> **TASK OBJECTIVE**:
Below are records to be copied exactly; their pictures are to be omitted.

Records from a data source
────────────────
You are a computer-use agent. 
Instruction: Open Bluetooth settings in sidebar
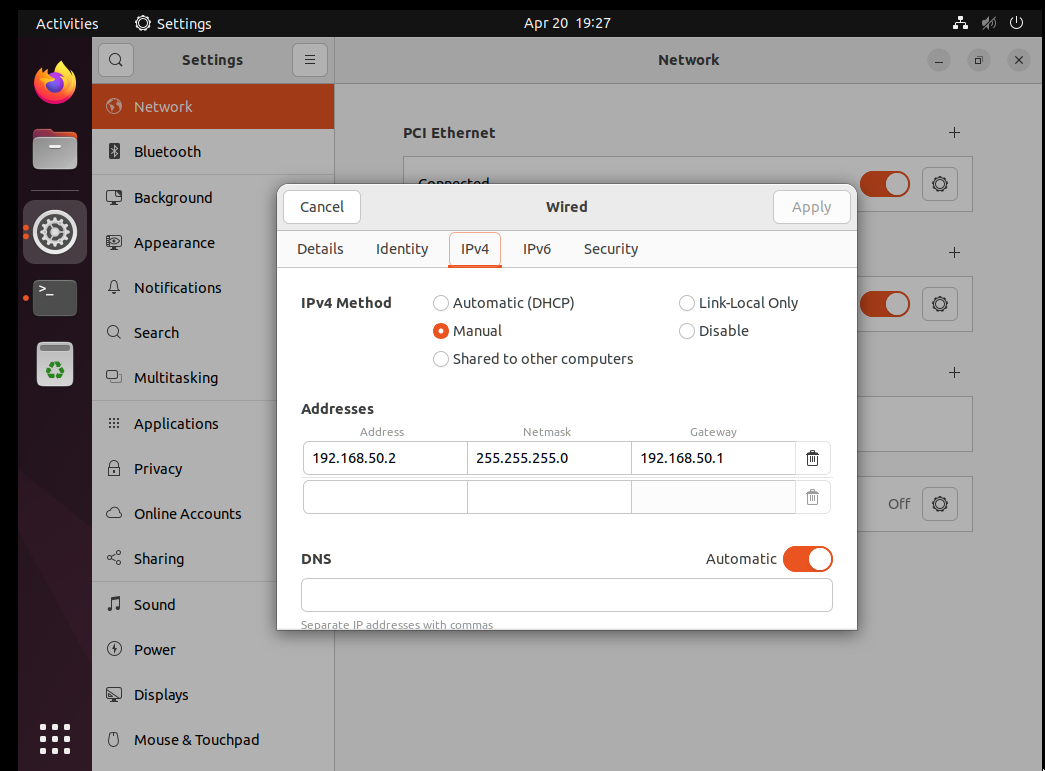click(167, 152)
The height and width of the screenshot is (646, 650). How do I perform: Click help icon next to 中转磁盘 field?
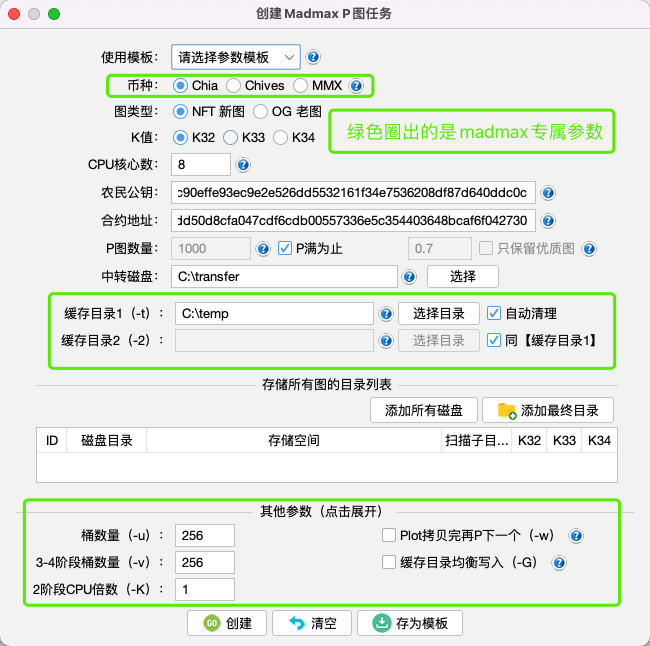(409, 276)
────────────────
> **COMPLETED TASK**:
You are a computer-use agent. 
Instruction: Open Bluetooth settings in sidebar
click(167, 152)
The height and width of the screenshot is (646, 650). How do I perform: Click help icon next to 中转磁盘 field?
(409, 276)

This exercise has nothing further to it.